→ WHAT IS BEING ASKED:
Return the line containing "Image resolution: width=603" and every line beneath it through the end of the entries below, unchanged. Pictures stay out.

→ INFORMATION GIVEN:
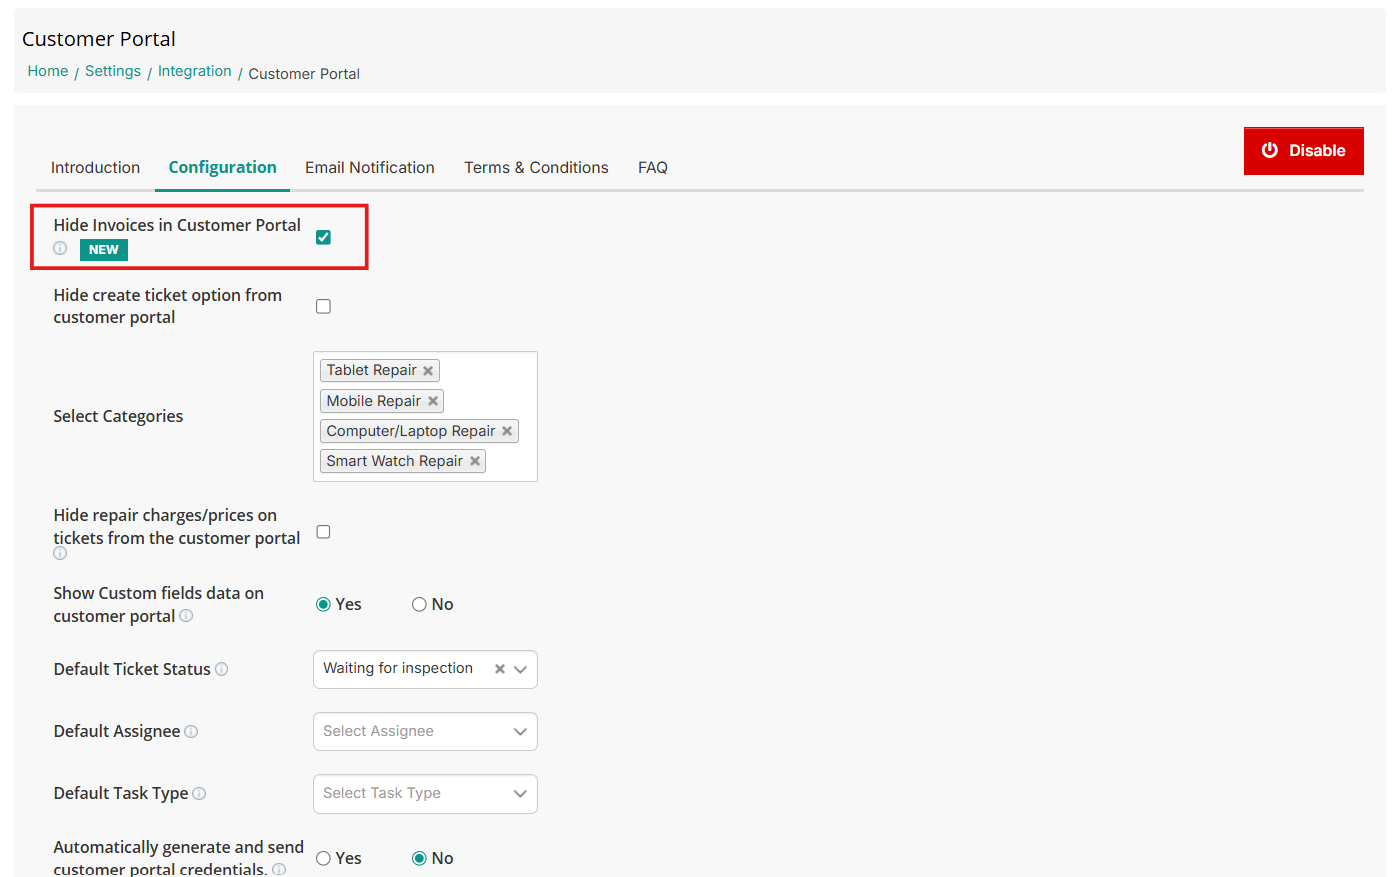
Task: Remove Mobile Repair category tag
Action: tap(433, 401)
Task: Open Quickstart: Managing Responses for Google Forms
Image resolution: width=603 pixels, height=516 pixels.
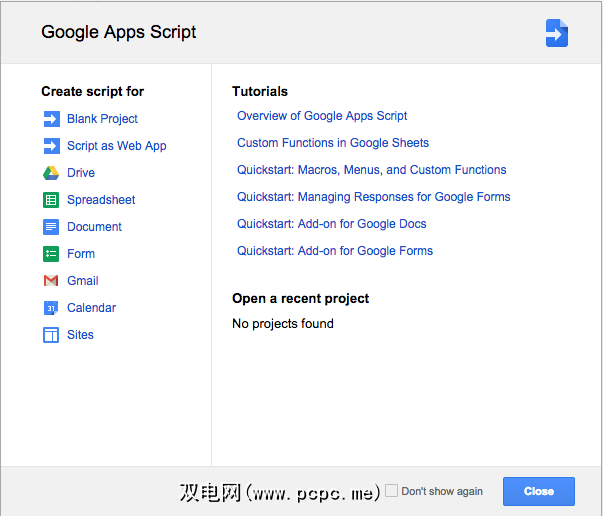Action: click(x=373, y=197)
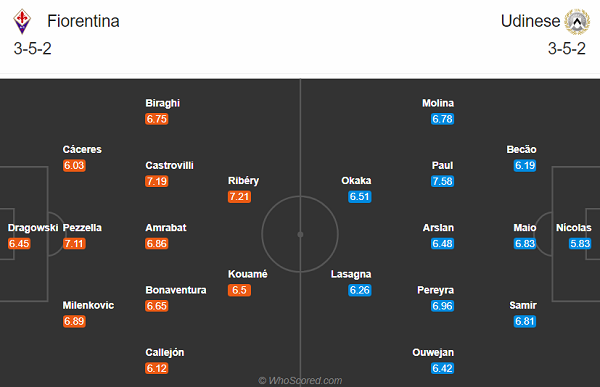Click player name Ouwejan

tap(433, 353)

→ FINISHED TASK:
Image resolution: width=603 pixels, height=516 pixels.
Action: click(x=373, y=197)
Click player name Ouwejan

tap(433, 353)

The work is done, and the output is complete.